I’ve always had a passion for equity because of my own experience. I know firsthand what it’s like to be in a school where there isn’t much support and expectations are low. If I didn’t have the chance to change schools, I don’t know how I would have ended up. So I work to make sure all kids have the opportunity to thrive.
As a parent, my kids are different. My son is autistic, and my daughter is incredibly articulate, so they are at different ends of a spectrum. What do a child with special needs and one who is above grade level need to thrive? We have to make sure that all kids thrive. That really drives me as a parent and in my work. The solution has to be an equitable, differentiated education for all kids. We don’t want our son in a separate district or school; we want inclusion.
I am happy with the education he’s getting now. It’s good, but as an educator I will always say that it can be better. We are lucky enough to have our son in the first dual language inclusion program for autistic children in the nation. We are lucky, but many others do not have the same opportunity. My goal is that there will be more programs like that for all kids and not just for the lucky few.
What are the areas of both bilingual and special education that have improved the most? And what areas still need the most improvement?
The inclusion of students with special needs in the mainstream classroom has changed how everyone sees and educates them. They are no longer “those kids” who can only be educated by, and are only the responsibility of, a few. They are now the responsibility of everyone. Teachers are very smart and resourceful professionals, who, when faced with diverse student needs, rise to the challenge.
English-language learners/multilingual learners are now the responsibility of all educators in the building, not just the bilingual teachers. Students are getting the differentiation and supports that are required for their success. Another major advancement is that the community understands the importance of being bilingual and is working toward ensuring that more bilingual programs are available. Schools are using the student’s home language in order to effectively teach them English.
It’s less of a deficit model and more about enrichment; it’s something all parents want and not all about remediation.
It’s no secret that higher education could be doing a better job of preparing educators. Educators crave the knowledge and skills that would allow them to differentiate supports for students, but not all educators enter the classroom with the tools to do it. Teachers still struggle to meet the needs of English-language learners and differently abled students. Bilingual programs nationwide still lack resources. Some districts see it as a luxury and not a necessity, but it absolutely is a necessity for many of our kids.
How did you celebrate the holidays with your family? Any New Year’s resolutions?
I’m Latina, and my husband is from Barbados. On Christmas Eve, a relative dresses up as Santa Claus and gives gifts to the kids. On Christmas Day, we get together again with family and celebrate. We also just celebrated Three Kings Day, and I was honored to be chosen as a Madrina (Godmother) of the Three Kings Day Parade organized by El Museo del Barrio for demonstrating meaningful service and commitment to Latino communities throughout New York City.

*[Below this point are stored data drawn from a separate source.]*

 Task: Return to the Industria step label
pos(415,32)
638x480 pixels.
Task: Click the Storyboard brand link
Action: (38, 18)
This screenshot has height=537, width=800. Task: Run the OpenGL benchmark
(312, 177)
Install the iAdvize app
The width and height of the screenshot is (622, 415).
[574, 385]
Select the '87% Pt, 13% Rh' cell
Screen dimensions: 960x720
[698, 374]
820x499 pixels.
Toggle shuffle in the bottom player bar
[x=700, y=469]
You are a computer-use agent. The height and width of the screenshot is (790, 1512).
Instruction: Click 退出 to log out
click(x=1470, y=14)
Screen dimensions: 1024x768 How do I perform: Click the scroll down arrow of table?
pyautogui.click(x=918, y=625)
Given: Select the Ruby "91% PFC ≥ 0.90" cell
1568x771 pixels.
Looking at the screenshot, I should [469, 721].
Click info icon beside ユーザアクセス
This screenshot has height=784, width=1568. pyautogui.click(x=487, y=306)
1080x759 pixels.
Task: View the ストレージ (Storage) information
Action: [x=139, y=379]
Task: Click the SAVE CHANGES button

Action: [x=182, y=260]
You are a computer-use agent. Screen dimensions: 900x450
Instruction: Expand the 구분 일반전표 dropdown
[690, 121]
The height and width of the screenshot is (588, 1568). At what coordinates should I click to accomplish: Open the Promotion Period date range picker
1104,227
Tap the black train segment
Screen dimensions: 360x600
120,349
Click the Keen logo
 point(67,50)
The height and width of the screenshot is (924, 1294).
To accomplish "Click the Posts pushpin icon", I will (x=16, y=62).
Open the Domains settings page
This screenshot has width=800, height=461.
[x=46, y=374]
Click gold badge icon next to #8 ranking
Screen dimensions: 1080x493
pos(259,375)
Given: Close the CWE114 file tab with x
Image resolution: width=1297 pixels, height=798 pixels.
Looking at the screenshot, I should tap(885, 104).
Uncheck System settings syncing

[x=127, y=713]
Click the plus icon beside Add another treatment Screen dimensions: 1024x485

After all that celebration, my first New Year’s resolution is to drink a lot of water—not to lose weight, just to be hydrated! Another resolution is to say no without feeling guilty. I want to find more balance in my life and be sure not to short change time with my family.
Lastly, I resolve to be very grateful. We lost a lot of young family and friends last year, so I’m committed to finding things to be grateful for, even in hard times. I’ll be grateful to continue to do this work as long as I can see that it’s impacting the kids that people don’t always pay enough attention to.